Gregorio, mecánico con más de treinta años de experiencia, advierte de que perder la garantía puede ser mucho más fácil de lo que parece. Y lo peor es que, a menudo, ocurre por errores cotidianos que el propietario comete sin mala fe, creyendo que actúa correctamente: una reparación improvisada, no documentar una incidencia a tiempo… Hay pasos aparentemente inocentes que pueden complicarlo todo.
1El primer error: tocar el coche antes de avisar
Cuando aparece una avería, el instinto suele ser resolverla rápido.

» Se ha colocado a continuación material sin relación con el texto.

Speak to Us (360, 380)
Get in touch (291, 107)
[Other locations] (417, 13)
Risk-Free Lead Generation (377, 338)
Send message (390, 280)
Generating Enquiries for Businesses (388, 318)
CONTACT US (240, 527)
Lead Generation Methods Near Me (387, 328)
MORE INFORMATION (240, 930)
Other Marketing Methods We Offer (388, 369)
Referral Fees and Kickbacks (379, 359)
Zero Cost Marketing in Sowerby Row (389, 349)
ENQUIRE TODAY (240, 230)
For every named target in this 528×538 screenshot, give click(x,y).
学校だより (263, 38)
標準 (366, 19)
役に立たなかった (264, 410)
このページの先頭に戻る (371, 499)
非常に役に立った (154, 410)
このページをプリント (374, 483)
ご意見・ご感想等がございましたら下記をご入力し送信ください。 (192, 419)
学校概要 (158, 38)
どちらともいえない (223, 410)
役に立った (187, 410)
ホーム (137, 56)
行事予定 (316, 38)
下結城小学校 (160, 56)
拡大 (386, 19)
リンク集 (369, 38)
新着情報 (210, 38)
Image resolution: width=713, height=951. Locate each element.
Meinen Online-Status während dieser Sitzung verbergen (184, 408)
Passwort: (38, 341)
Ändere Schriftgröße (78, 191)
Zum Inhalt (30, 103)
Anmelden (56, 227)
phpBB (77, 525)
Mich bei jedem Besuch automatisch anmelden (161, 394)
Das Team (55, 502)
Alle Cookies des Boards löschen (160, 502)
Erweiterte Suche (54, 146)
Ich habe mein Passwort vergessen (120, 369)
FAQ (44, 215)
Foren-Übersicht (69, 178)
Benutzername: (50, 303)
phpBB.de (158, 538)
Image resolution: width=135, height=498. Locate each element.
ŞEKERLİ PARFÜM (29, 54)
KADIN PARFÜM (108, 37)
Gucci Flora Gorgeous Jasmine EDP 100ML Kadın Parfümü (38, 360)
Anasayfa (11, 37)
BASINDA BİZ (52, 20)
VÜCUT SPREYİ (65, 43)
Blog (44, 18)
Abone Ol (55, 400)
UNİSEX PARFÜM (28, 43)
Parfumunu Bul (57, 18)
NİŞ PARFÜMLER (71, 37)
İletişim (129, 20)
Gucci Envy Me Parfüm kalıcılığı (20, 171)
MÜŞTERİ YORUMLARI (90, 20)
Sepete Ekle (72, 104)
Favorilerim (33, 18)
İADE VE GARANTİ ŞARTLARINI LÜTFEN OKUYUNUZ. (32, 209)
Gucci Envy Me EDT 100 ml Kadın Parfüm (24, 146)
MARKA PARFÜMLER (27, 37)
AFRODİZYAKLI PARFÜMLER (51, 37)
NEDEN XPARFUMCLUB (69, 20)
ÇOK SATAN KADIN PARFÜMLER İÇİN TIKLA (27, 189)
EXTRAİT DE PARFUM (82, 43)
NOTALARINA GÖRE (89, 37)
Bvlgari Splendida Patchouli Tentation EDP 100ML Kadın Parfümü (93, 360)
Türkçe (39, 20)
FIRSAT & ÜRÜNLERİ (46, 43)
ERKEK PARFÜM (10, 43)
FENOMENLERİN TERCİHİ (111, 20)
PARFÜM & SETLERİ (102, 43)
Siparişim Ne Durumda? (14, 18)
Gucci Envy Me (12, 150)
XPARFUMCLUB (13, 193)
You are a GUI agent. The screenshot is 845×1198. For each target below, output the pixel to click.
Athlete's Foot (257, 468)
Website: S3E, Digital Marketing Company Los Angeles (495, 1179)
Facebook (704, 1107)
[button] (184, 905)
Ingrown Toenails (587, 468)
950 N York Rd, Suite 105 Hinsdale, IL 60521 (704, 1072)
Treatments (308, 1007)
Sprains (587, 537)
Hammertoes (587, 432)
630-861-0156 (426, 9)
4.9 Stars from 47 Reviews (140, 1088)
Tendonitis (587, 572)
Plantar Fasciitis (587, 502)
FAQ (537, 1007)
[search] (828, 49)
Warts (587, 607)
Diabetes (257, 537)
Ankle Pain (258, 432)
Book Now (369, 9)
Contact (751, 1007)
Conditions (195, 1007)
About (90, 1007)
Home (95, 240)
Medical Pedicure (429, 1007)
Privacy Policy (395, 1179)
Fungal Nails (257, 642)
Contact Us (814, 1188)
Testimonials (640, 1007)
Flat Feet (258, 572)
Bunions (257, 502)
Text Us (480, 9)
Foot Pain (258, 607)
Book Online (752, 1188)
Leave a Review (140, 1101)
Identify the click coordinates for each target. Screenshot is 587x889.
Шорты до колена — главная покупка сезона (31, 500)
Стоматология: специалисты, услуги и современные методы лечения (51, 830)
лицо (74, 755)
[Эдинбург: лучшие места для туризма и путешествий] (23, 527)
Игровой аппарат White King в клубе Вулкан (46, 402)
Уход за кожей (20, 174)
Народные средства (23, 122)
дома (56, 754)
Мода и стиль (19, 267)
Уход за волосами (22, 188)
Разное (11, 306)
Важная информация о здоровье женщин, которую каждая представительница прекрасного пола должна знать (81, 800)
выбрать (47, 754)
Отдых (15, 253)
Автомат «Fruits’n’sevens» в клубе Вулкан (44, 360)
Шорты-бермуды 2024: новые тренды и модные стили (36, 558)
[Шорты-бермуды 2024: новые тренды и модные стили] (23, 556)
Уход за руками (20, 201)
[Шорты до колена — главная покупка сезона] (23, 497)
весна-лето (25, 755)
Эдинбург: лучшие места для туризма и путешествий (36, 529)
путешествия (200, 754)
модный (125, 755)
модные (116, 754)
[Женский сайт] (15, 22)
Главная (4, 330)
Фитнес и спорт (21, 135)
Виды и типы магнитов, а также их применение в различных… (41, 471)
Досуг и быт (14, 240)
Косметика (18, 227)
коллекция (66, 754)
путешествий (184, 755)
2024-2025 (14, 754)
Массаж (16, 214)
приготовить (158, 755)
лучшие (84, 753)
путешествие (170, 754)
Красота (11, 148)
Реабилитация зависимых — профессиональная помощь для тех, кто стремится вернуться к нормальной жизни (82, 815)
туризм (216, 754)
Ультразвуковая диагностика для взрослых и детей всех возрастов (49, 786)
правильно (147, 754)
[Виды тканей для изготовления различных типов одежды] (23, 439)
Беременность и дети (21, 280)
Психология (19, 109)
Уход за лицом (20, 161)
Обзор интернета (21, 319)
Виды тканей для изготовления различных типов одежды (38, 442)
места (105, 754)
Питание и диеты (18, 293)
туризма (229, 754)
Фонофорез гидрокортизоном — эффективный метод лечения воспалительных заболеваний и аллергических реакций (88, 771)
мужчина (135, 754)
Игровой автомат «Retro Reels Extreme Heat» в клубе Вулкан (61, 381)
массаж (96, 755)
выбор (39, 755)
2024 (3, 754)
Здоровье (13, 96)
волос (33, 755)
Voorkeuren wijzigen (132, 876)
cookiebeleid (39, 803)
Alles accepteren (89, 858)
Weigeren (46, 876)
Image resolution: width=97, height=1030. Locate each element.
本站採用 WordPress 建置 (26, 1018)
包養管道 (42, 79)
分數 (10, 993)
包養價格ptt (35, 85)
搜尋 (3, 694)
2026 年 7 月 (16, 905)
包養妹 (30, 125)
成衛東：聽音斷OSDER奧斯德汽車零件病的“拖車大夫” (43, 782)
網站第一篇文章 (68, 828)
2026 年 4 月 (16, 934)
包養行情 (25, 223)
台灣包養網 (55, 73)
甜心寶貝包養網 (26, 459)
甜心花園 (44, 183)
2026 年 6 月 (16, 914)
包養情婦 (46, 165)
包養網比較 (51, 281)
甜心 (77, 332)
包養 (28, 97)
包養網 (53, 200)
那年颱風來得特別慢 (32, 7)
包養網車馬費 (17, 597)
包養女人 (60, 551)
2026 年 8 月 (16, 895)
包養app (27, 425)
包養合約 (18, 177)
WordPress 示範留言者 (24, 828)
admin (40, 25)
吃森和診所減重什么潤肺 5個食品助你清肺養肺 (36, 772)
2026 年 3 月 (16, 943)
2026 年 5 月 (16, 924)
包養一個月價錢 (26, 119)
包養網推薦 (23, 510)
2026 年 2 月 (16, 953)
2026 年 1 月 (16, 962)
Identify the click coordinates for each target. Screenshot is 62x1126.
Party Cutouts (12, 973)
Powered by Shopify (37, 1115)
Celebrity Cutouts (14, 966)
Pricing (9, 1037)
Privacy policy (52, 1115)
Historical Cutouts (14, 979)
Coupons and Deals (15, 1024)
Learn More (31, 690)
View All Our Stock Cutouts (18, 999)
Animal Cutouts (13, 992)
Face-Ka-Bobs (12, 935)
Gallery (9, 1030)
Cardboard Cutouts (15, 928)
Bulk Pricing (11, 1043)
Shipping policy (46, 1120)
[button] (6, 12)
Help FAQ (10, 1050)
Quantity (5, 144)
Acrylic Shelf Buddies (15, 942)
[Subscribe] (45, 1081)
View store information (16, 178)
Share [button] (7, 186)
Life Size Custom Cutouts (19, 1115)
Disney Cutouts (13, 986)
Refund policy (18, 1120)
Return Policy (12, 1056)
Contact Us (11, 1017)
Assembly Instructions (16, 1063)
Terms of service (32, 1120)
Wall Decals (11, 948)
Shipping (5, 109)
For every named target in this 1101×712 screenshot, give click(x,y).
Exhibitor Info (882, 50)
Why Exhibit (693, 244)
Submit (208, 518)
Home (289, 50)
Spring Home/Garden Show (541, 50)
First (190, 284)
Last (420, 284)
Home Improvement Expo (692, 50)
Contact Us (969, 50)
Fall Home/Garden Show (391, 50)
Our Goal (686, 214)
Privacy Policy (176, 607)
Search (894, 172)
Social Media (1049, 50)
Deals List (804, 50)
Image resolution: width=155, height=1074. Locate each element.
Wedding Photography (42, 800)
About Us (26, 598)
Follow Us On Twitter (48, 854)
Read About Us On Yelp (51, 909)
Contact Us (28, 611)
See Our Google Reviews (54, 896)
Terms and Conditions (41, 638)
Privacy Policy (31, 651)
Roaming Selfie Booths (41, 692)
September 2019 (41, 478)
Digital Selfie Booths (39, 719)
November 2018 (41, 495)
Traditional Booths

Un ruido extraño, un testigo encendido o una pérdida de potencia empujan a muchos conductores a acudir al taller más cercano, pedir una solución urgente o incluso autorizar una reparación inmediata sin apenas pensarlo. Según Gregorio, «ese es uno de los errores más habituales que pueden poner en riesgo la garantía».
Antes de intervenir, es fundamental comunicar la incidencia al concesionario o servicio oficial. Porque si un tercero manipula el vehículo antes de que el fabricante pueda evaluar el problema, pueden surgir conflictos sobre el origen de la avería. ¿Es un defecto de fábrica o una consecuencia de la intervención? Actuar sin seguir el procedimiento correcto puede salir muy caro.